- Nakau Location in Uttar Pradesh, India
- Coordinates: 27°01′42″N 78°55′01″E﻿ / ﻿27.02842°N 78.91701°E
- Country: India
- State: Uttar Pradesh
- District: Mainpuri
- Tehsil: Karhal

Area
- • Total: 4.254 km^{2} (1.642 sq mi)

Population (2011)
- • Total: 2,652
- • Density: 623.4/km^{2} (1,615/sq mi)
- Time zone: UTC+5:30 (IST)

= Nakau =

Village in Uttar Pradesh, India

Nakau is a village in Karhal block of Mainpuri district, Uttar Pradesh. As of 2011, it has a population of 2,652, in 490 households.

== Demographics ==
As of 2011, Nakau had a population of 2,652, in 490 households. This population was 53.0% male (1,405) and 47.0% female (1,247). The 0-6 age group numbered 423 (231 male and 192 female), or 16.0% of the total population. 780 residents were members of Scheduled Castes, or 29.4% of the total.
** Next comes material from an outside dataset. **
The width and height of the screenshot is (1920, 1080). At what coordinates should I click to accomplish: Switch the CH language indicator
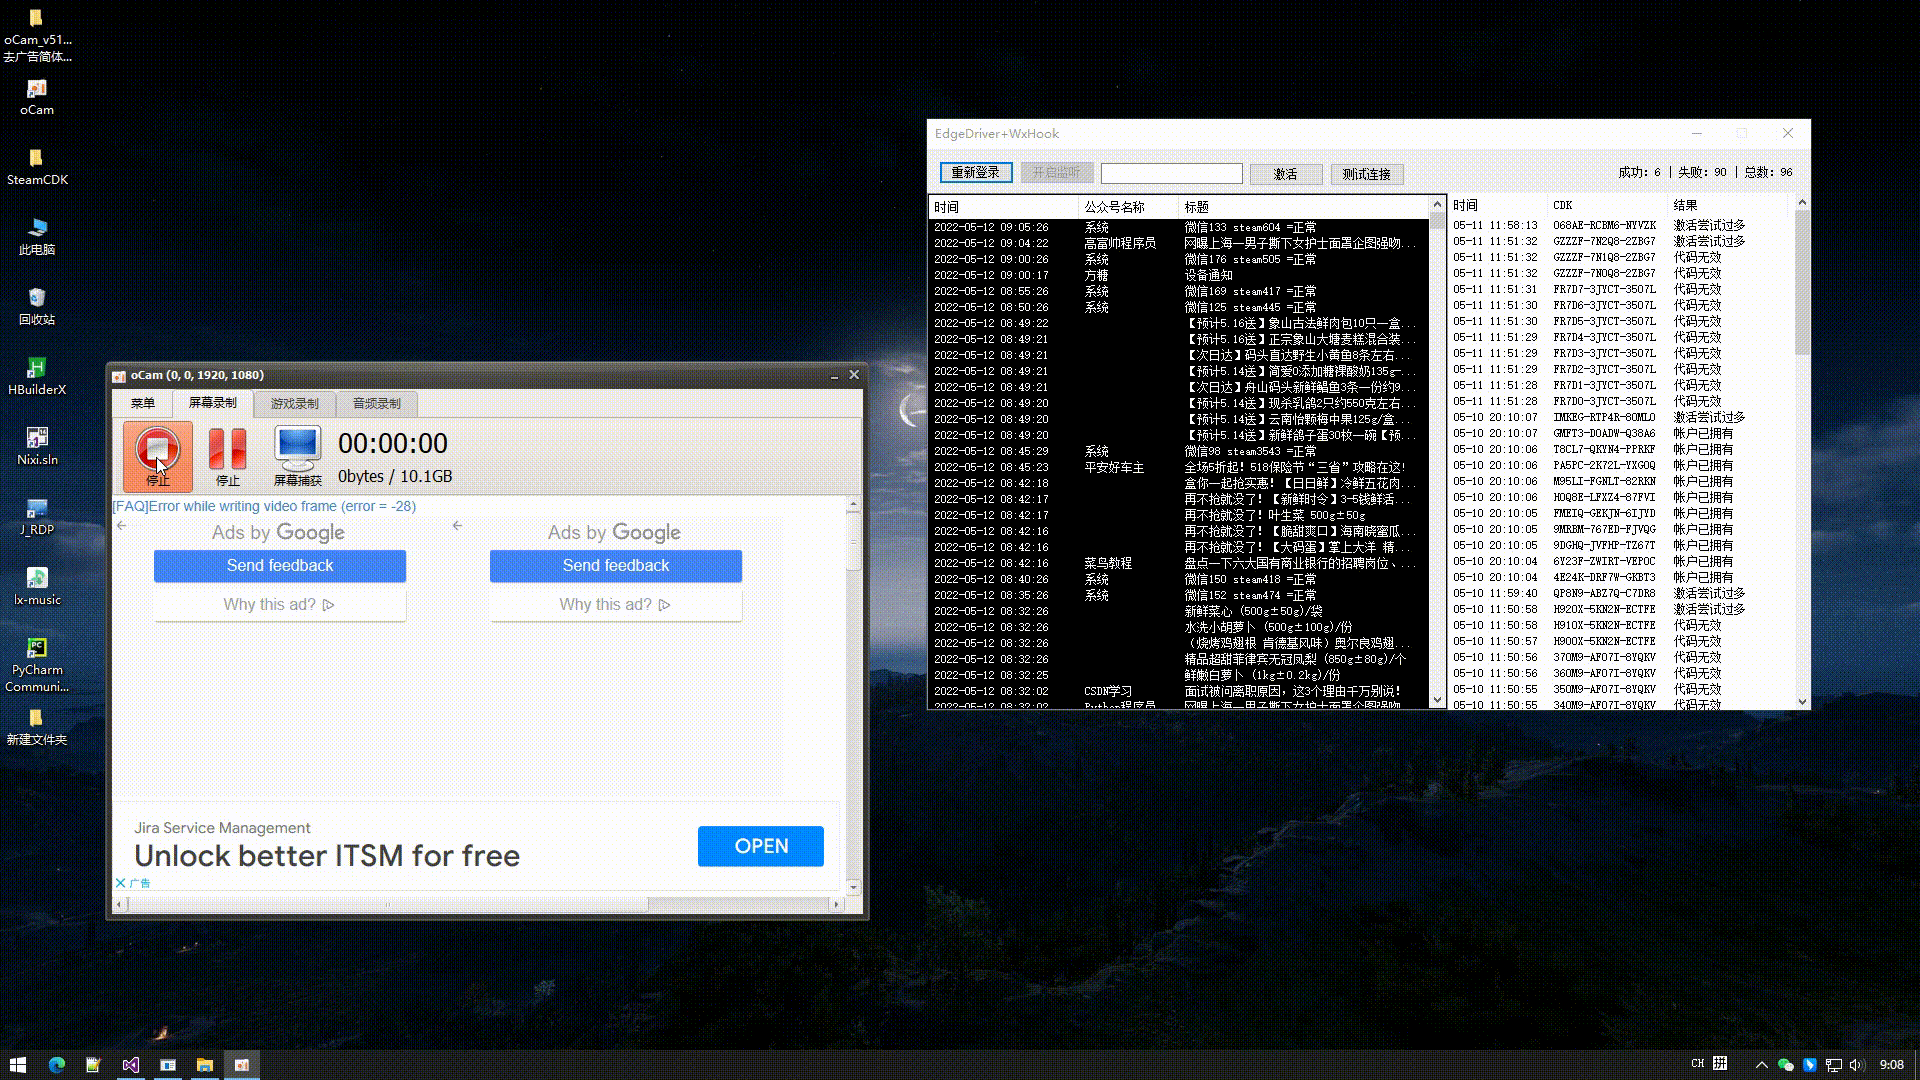(1697, 1064)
The 1981 census recorded Nakau as having a population of 1,495 people, in 248 households.

The 1961 census recorded Nakau as comprising 4 hamlets, with a total population of 1,033 people (551 male and 482 female), in 174 households and 151 physical houses. The area of the village was given as 1,070 acres.

== Infrastructure ==
As of 2011, Nakau had 1 primary school; it did not have any healthcare facilities. Drinking water was provided by hand pump; there were no public toilets. The village had a post office and public library, as well as at least some access to electricity for all purposes. Streets were made of pakka materials.